When the system workload is low, it is tempting to be able to create speculative tasks which may later become useful, and so contribute to the overall execution. Several major issues must be addressed before a speculative implementation can be produced.
An early scheme to manage speculative evaluation in a distributed system was suggested by Hudak . Unfortunately, this scheme seems both complicated and costly, and has apparently never been implemented. Partridge has simulated a similar scheme for shared-memory machines. His results are promising for some applications, but remain to be verified on real machines .

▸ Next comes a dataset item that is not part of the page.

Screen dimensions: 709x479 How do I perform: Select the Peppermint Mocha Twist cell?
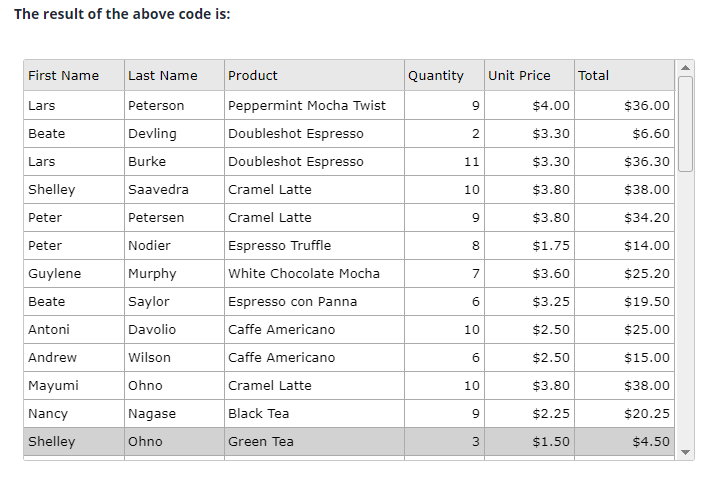click(x=307, y=106)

Mattson has implemented a speculative scheme for the STG-machine on a 64-processor shared-memory Butterfly . Speculative tasks create revertible ``grey holes'' (in analogy to the ``black holes'' created by mandatory tasks, which indicate that the node is under evaluation). If a speculative task demands the value of a grey hole node, it suspends until that value is computed. If a mandatory task demands the value of a grey hole, this becomes a black hole, and the speculative task is temporarily upgraded to mandatory status. Initial results were somewhat disappointing, but perhaps reflected problems with the implementation rather than the idea. Mattson and Griswold have also investigated local speculative evaluation on GRIP .
Several authors have proposed fairly simple systems, where speculative tasks are restricted by being given a limited amount of ``fuel'', but are otherwise treated as mandatory tasks . The advantages are that special schedulers are not required, and that it is relatively easy to kill such tasks. However, memory reclamation is still difficult. It remains to be seen whether, and how well, this strategy performs in practice.
Speculative evaluation is applicable to both strict and non-strict languages, since even strict languages have some non-strict constructs (function bodies or conditionals, for example). Because more parallel tasks are likely to be created in a strict environment, there may be fewer opportunities to exploit speculation in a strict language, however.